## Exercise goal:
When you reach the line containing "Add Comment & Review (321, 2084)" in the data below, begin returning lines exactly as written, and stop once the line containing "[YouTube] (66, 2523)" has been returned.

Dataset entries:
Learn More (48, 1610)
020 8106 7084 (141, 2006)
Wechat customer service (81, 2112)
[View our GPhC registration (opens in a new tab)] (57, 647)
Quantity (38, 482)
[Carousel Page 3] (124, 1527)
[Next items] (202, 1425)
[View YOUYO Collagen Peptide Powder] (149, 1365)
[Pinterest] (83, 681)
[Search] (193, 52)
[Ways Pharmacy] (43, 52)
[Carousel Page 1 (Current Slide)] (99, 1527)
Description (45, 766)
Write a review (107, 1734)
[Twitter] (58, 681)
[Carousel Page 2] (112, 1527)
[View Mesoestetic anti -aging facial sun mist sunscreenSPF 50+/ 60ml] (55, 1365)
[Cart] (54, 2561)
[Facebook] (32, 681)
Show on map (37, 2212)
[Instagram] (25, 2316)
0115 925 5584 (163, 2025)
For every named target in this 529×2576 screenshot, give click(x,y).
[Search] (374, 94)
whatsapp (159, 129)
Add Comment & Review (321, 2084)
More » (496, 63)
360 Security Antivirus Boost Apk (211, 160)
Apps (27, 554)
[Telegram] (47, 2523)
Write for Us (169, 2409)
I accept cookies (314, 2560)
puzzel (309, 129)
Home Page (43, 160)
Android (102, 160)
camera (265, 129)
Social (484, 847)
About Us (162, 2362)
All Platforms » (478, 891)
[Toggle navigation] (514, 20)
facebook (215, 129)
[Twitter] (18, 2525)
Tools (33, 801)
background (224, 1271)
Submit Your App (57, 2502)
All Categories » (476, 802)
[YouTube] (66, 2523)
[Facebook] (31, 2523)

...

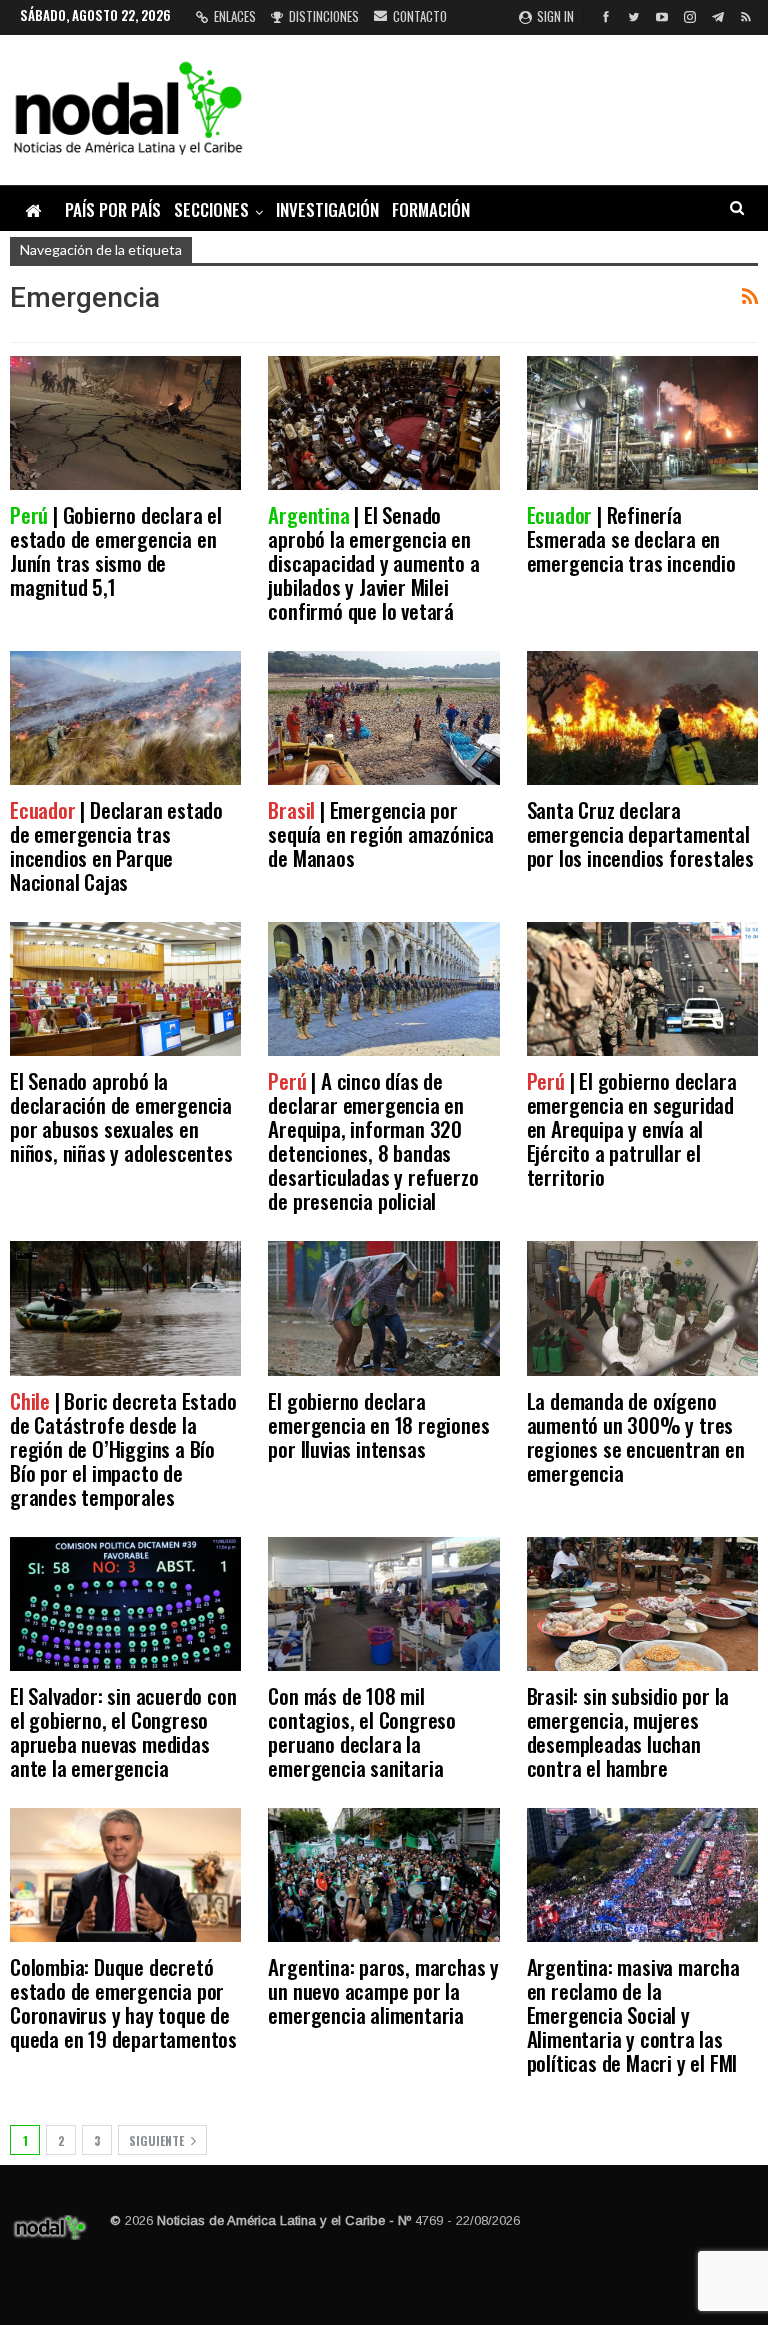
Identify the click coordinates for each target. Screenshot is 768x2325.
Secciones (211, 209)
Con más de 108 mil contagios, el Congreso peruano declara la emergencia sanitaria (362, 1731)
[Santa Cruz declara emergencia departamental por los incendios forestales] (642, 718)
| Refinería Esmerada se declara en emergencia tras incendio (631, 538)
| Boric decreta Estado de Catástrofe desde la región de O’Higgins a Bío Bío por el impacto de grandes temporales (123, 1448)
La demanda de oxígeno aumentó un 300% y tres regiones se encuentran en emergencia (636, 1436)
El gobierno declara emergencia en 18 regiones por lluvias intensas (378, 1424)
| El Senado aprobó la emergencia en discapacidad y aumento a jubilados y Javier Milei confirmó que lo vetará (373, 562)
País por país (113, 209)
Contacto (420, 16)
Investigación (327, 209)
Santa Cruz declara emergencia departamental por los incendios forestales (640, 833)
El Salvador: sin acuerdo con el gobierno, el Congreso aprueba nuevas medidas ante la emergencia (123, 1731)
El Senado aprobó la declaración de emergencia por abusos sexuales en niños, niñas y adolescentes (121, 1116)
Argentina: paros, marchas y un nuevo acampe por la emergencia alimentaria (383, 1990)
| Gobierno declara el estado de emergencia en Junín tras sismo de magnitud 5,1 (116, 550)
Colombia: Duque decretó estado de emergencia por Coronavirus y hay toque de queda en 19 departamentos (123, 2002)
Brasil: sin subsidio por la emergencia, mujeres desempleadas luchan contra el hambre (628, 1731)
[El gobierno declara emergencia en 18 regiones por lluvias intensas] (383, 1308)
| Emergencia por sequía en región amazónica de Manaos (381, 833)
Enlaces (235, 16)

## Exercise output:
Add Comment & Review (321, 2084)
More » (496, 63)
360 Security Antivirus Boost Apk (211, 160)
Apps (27, 554)
[Telegram] (47, 2523)
Write for Us (169, 2409)
I accept cookies (314, 2560)
puzzel (309, 129)
Home Page (43, 160)
Android (102, 160)
camera (265, 129)
Social (484, 847)
About Us (162, 2362)
All Platforms » (478, 891)
[Toggle navigation] (514, 20)
facebook (215, 129)
[Twitter] (18, 2525)
Tools (33, 801)
background (224, 1271)
Submit Your App (57, 2502)
All Categories » (476, 802)
[YouTube] (66, 2523)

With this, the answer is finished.